[Task to carry out]
Output all the data exactly as it appears below.
BEGIN Provided material
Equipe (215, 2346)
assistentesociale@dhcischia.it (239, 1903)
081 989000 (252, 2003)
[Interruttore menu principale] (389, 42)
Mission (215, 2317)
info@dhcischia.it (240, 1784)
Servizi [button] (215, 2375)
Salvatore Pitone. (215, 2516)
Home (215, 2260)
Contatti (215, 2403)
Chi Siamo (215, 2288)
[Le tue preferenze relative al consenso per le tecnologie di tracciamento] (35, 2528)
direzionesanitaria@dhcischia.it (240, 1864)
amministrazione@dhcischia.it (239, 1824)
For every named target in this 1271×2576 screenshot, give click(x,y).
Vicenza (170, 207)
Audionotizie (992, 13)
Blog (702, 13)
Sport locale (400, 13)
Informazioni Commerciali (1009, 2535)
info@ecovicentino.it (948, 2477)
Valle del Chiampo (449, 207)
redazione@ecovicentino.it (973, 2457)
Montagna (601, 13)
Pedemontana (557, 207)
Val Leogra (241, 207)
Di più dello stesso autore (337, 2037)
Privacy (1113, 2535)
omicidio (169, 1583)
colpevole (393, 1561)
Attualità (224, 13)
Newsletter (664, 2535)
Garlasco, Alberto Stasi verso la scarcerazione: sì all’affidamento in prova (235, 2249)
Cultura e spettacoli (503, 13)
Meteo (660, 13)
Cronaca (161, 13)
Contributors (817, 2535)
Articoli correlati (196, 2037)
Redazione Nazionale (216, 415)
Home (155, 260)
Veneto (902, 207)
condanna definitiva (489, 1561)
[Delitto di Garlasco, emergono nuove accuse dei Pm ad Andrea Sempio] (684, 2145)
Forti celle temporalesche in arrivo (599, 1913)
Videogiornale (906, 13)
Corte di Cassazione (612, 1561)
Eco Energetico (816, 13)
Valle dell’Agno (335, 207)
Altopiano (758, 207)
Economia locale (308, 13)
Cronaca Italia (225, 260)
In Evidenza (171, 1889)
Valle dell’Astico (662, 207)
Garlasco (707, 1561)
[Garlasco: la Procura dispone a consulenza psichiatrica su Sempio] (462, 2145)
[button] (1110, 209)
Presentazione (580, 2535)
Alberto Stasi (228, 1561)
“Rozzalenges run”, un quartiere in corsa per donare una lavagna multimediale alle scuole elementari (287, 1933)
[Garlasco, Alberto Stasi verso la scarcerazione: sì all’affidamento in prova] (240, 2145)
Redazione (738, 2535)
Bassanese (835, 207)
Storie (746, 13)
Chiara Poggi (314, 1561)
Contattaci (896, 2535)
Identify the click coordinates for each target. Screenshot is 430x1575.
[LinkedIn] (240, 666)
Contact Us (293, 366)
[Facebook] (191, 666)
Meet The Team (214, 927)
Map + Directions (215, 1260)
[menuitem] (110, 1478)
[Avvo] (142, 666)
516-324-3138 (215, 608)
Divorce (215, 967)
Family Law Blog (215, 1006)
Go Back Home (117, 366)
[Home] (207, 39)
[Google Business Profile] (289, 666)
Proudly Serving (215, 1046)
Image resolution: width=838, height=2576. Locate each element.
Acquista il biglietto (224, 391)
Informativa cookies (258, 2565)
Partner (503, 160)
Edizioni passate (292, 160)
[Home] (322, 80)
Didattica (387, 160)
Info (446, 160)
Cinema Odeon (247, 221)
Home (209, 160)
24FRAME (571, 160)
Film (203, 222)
END Provided material
[Result]
Equipe (215, 2346)
assistentesociale@dhcischia.it (239, 1903)
081 989000 (252, 2003)
[Interruttore menu principale] (389, 42)
Mission (215, 2317)
info@dhcischia.it (240, 1784)
Servizi [button] (215, 2375)
Salvatore Pitone. (215, 2516)
Home (215, 2260)
Contatti (215, 2403)
Chi Siamo (215, 2288)
[Le tue preferenze relative al consenso per le tecnologie di tracciamento] (35, 2528)
direzionesanitaria@dhcischia.it (240, 1864)
amministrazione@dhcischia.it (239, 1824)
For every named target in this 1271×2576 screenshot, give click(x,y).
Vicenza (170, 207)
Audionotizie (992, 13)
Blog (702, 13)
Sport locale (400, 13)
Informazioni Commerciali (1009, 2535)
info@ecovicentino.it (948, 2477)
Valle del Chiampo (449, 207)
redazione@ecovicentino.it (973, 2457)
Montagna (601, 13)
Pedemontana (557, 207)
Val Leogra (241, 207)
Di più dello stesso autore (337, 2037)
Privacy (1113, 2535)
omicidio (169, 1583)
colpevole (393, 1561)
Attualità (224, 13)
Newsletter (664, 2535)
Garlasco, Alberto Stasi verso la scarcerazione: sì all’affidamento in prova (235, 2249)
Cultura e spettacoli (503, 13)
Meteo (660, 13)
Cronaca (161, 13)
Contributors (817, 2535)
Articoli correlati (196, 2037)
Redazione Nazionale (216, 415)
Home (155, 260)
Veneto (902, 207)
condanna definitiva (489, 1561)
[Delitto di Garlasco, emergono nuove accuse dei Pm ad Andrea Sempio] (684, 2145)
Forti celle temporalesche in arrivo (599, 1913)
Videogiornale (906, 13)
Corte di Cassazione (612, 1561)
Eco Energetico (816, 13)
Valle dell’Agno (335, 207)
Altopiano (758, 207)
Economia locale (308, 13)
Cronaca Italia (225, 260)
In Evidenza (171, 1889)
Valle dell’Astico (662, 207)
Garlasco (707, 1561)
[Garlasco: la Procura dispone a consulenza psichiatrica su Sempio] (462, 2145)
[button] (1110, 209)
Presentazione (580, 2535)
Alberto Stasi (228, 1561)
“Rozzalenges run”, un quartiere in corsa per donare una lavagna multimediale alle scuole elementari (287, 1933)
[Garlasco, Alberto Stasi verso la scarcerazione: sì all’affidamento in prova] (240, 2145)
Redazione (738, 2535)
Bassanese (835, 207)
Storie (746, 13)
Chiara Poggi (314, 1561)
Contattaci (896, 2535)
Identify the click coordinates for each target. Screenshot is 430x1575.
[LinkedIn] (240, 666)
Contact Us (293, 366)
[Facebook] (191, 666)
Meet The Team (214, 927)
Map + Directions (215, 1260)
[menuitem] (110, 1478)
[Avvo] (142, 666)
516-324-3138 (215, 608)
Divorce (215, 967)
Family Law Blog (215, 1006)
Go Back Home (117, 366)
[Home] (207, 39)
[Google Business Profile] (289, 666)
Proudly Serving (215, 1046)
Image resolution: width=838, height=2576. Locate each element.
Acquista il biglietto (224, 391)
Informativa cookies (258, 2565)
Partner (503, 160)
Edizioni passate (292, 160)
[Home] (322, 80)
Didattica (387, 160)
Info (446, 160)
Cinema Odeon (247, 221)
Home (209, 160)
24FRAME (571, 160)
Film (203, 222)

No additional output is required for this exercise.